━━ Given records

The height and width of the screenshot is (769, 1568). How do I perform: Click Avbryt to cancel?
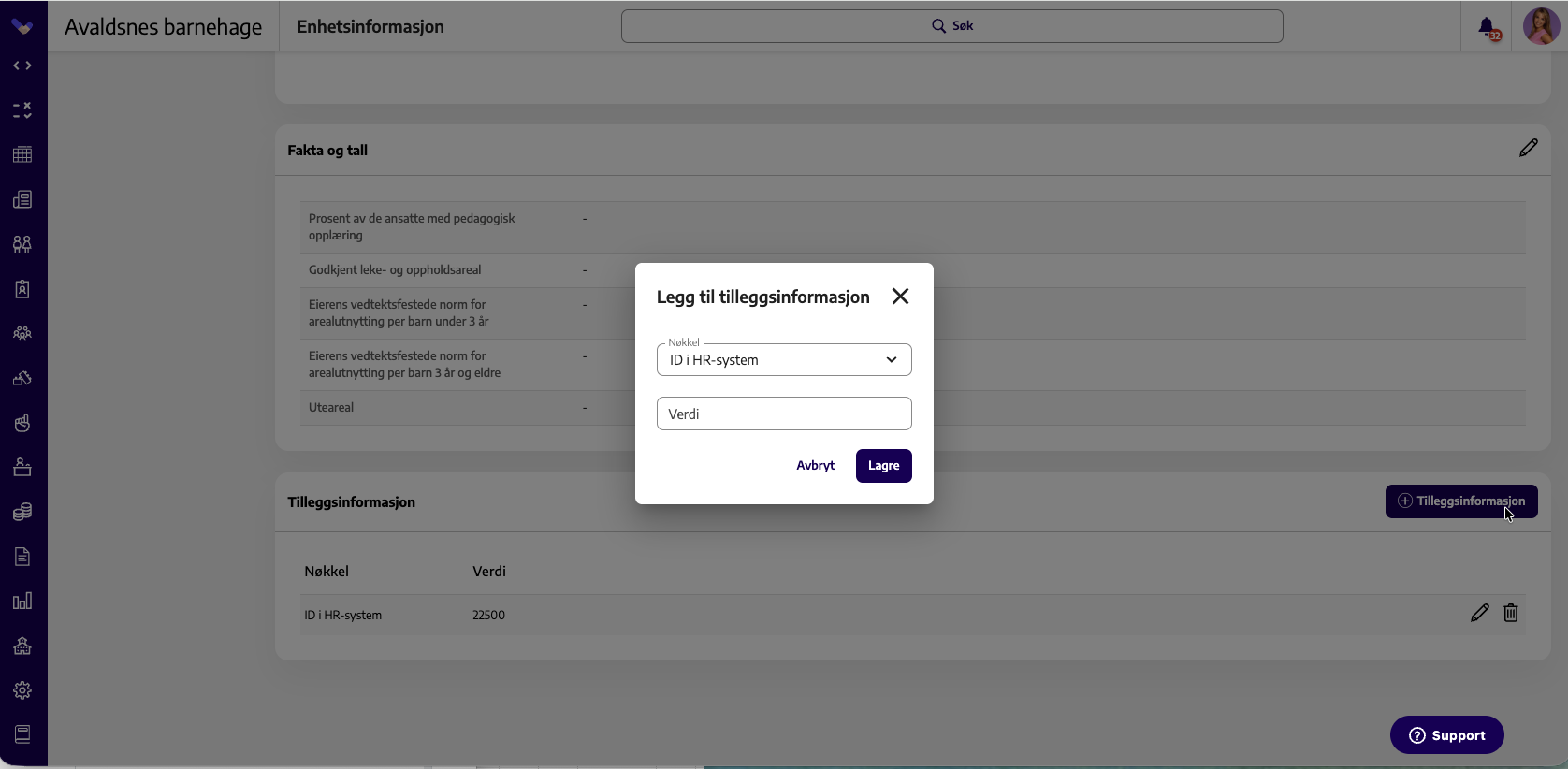(815, 466)
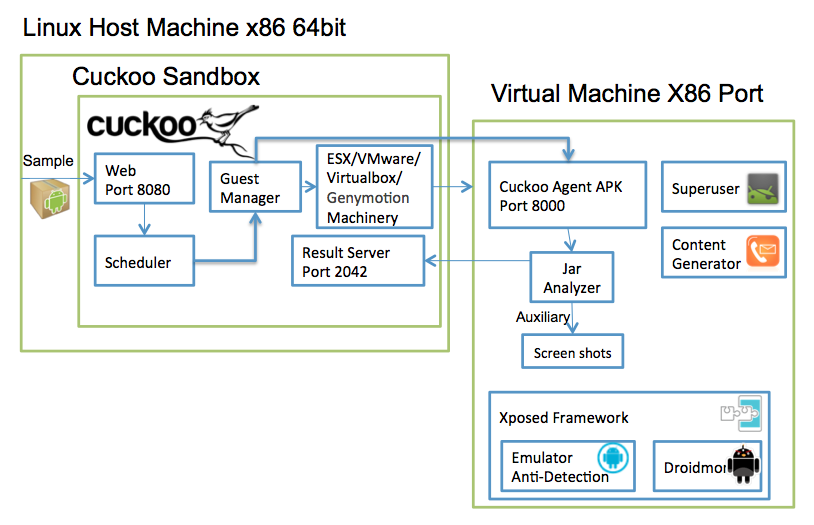
Task: Click the Xposed Framework puzzle icon
Action: coord(741,413)
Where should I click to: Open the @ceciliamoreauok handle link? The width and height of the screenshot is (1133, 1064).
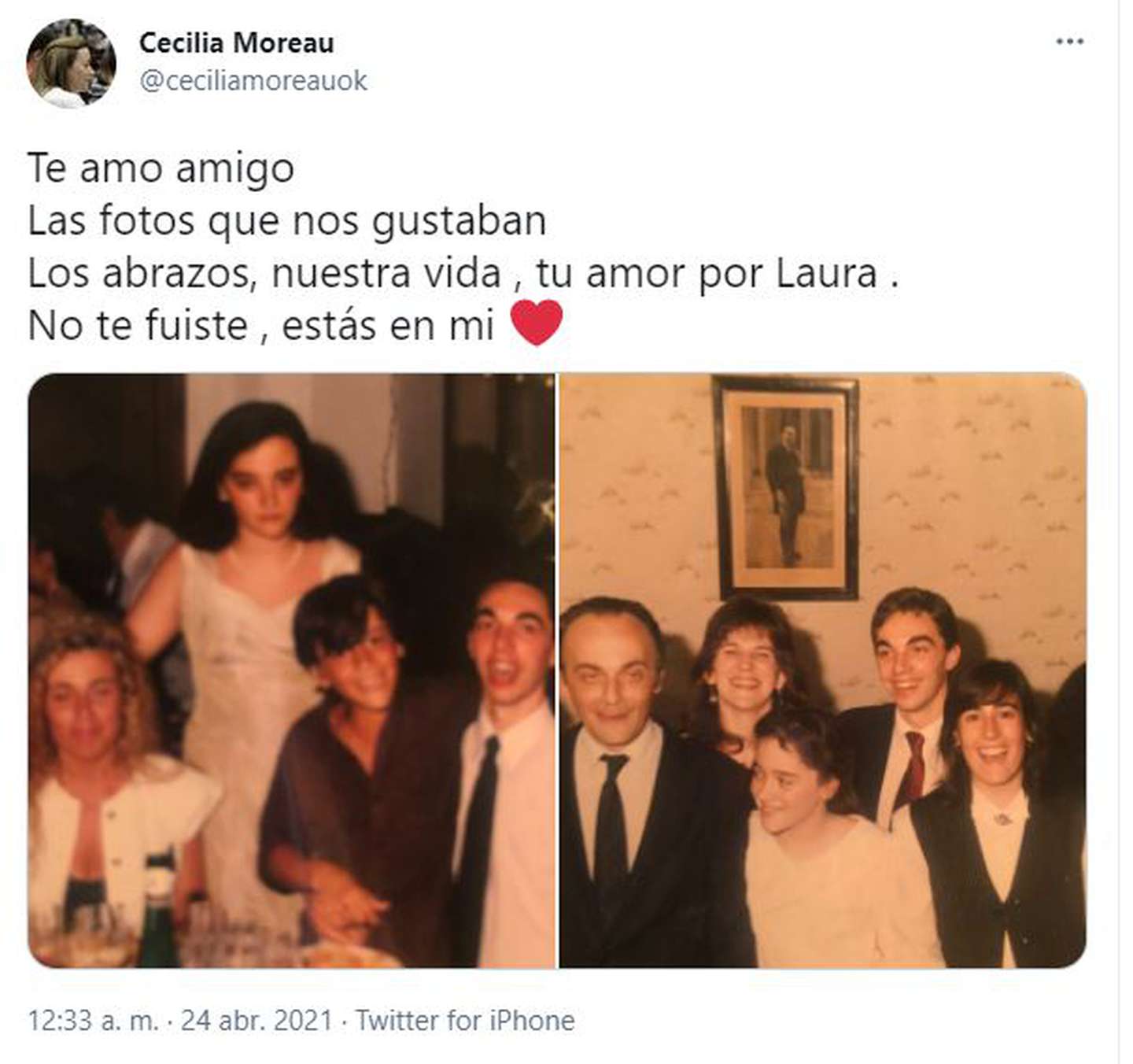click(253, 80)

━━━━

• [Work to do]:
Can you rewrite the material with every "screenshot" replaced by "screen capture", leaving everything else the same and omitting the pictures?

• [Task output]:
The height and width of the screen capture is (769, 1568). How do I perform: Click Avbryt to cancel?
(815, 466)
Task: Click the Xposed Framework puzzle icon
Action: coord(741,413)
Where should I click to: Open the @ceciliamoreauok handle link? The width and height of the screen capture is (1133, 1064).
click(253, 80)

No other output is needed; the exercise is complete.